入絵は本田より2歳年下で、オーディションが進んでいた1990年11月から91年1月は玉川大学演劇学科の4年生だった。福岡市の出身で、高校まで博多で過ごす。中学生のころからアイドル歌手を夢見てオーディションをたくさん受けていたのだそうだ。

 玉川大学進学のため上京、本格的に演劇の勉強を始めた。文学座附属演劇研究所本科にも1年間通ったのだそうだ。在学中に都内の芸能事務所に所属し、テレビドラマや演劇に少し出演できたが、鳴かず飛ばず。

「ミス・サイゴン」のオーディションは最後のチャンスだった。大学を卒業したら帰ってこいと両親に言われていた。崖っぷちに追い詰められていた。

「ミス・サイゴン」入絵加奈子のオーディション

 このオーディションについては連載第4回で本田美奈子の側から詳しく書いたが、崖っぷちに爪先で立っていた入絵加奈子から振り返るとこうなる。

 本田と同様、テープと書類審査通過後に合計7回の実技試験で呼び出された。

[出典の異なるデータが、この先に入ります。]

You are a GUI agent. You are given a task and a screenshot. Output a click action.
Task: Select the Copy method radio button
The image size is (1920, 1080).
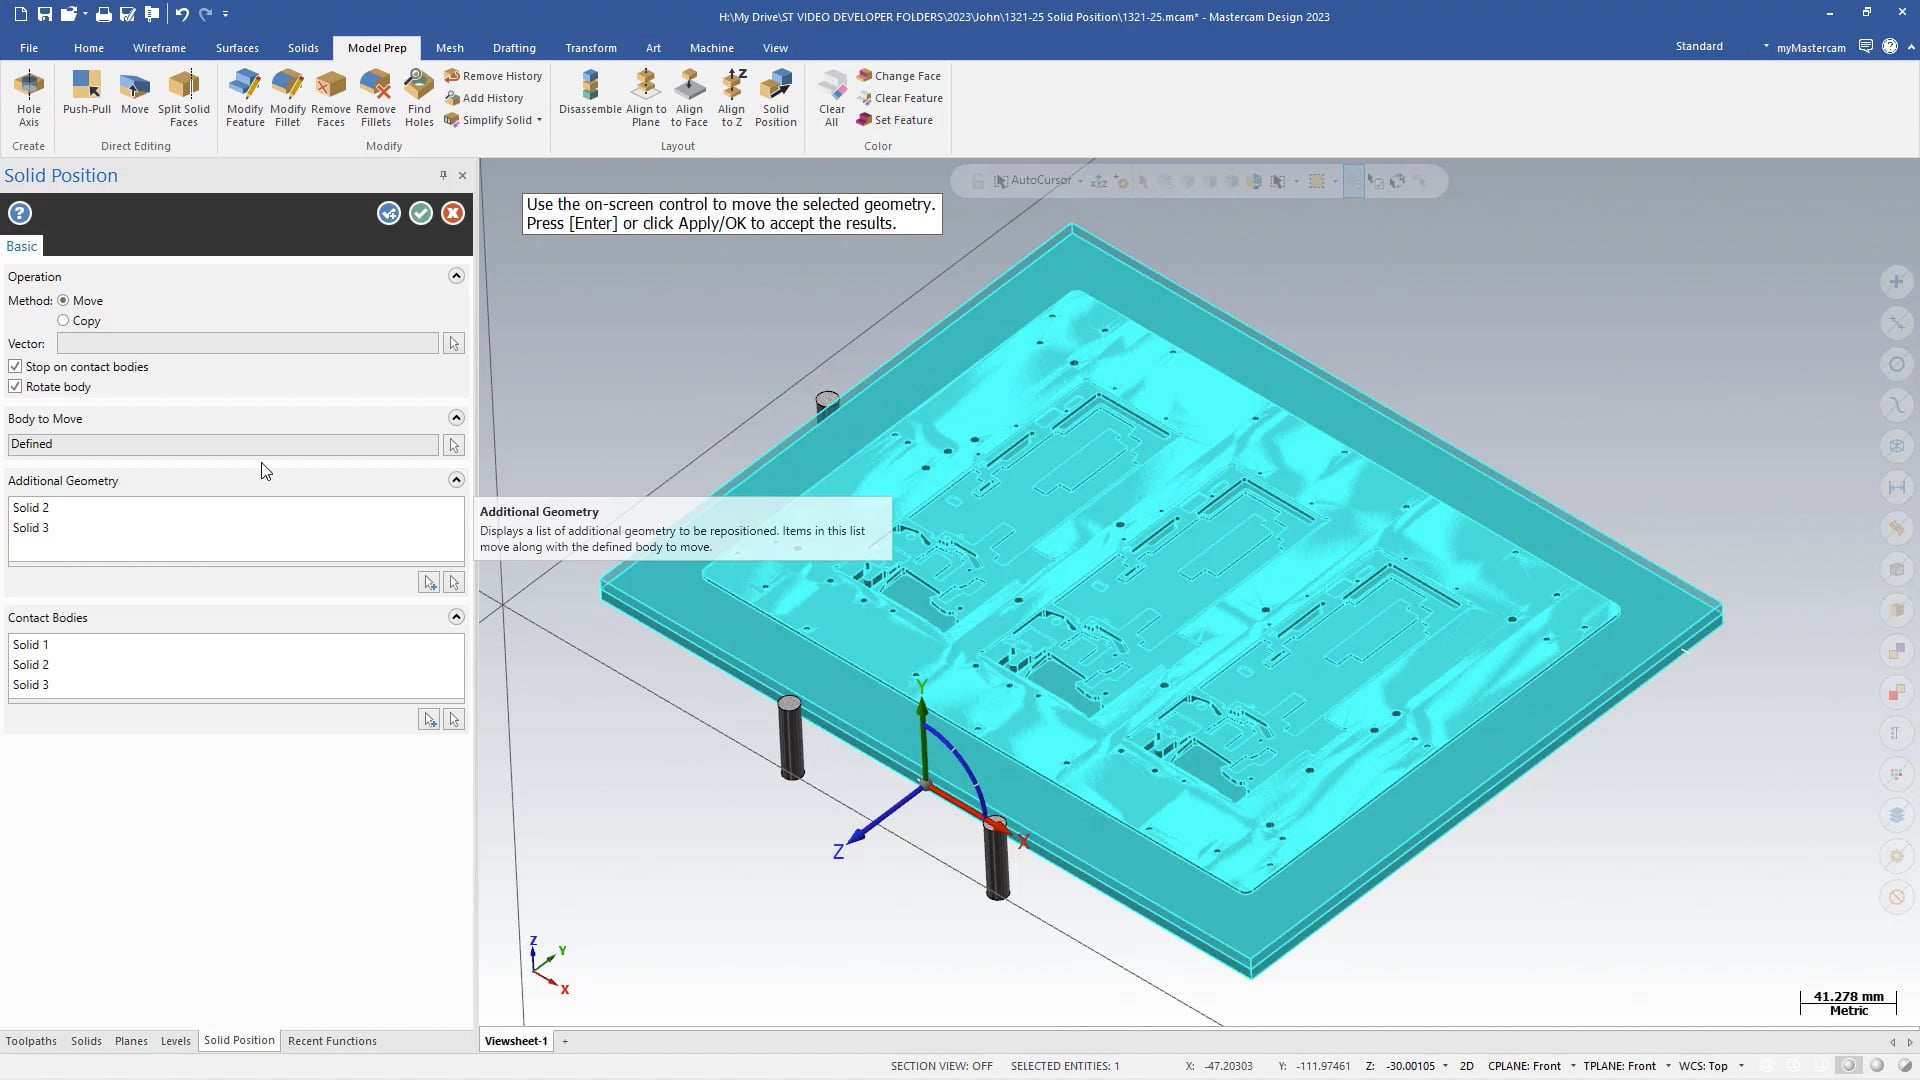(x=62, y=320)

1回から4回までキャスティング・ディレクターのヴィンセント・リフ、演出補のミッチェル・レムスキーらロンドン版とブロードウェイ版のスタッフ、そして東宝の担当プロデューサー古川清らがいろいろな歌を歌わせてチェックする。

 入絵は5回目がダンスのテストだと勘違いし、激しい準備運動をこなしてから行くと、実際は歌のテストだった。6回目がダンスの実技だったが、前日の準備運動がたたって歩けないほどの筋肉痛に襲われる。なんとか耐えて乗り切り、最後の7回目の実技試験にのぞむことになった。オーディションは一人ずつ、絶対に受験者同士が顔を合わせないように時間をずらして行なわれる。自分がどの位置にあるかはまったくわからない。

 7回目のテストは、帝国劇場の舞台でキム役の代表的なナンバー「命をあげよう」と、相手役クリスとのデュエット「サン・アンド・ムーン」を歌うことになっている。客席に並ぶ顔ぶれは増えていた。プロデューサーのキャメロン・マッキントッシュ、作曲家クロード=ミシェル・シェーンベルクもいた。

 古川清はこう教えてくれた。

「歌やダンスがいちばんうまければ採用かといえば、そうではありません。どんなにうまくても、役に合っていなければダメなのです。まずキャラクターです。次に舞台のセンス、つまり芝居心があるかどうか。そういう意味ではストレート・プレイ(演劇)の経験は大きいでしょうね」(古川清、連載第4回より)。

 歌は当然のことながら、演劇の訓練を重ね、ちょっとしたチャンスにも挑戦を続けていた入絵の努力は実ったのである。合格した。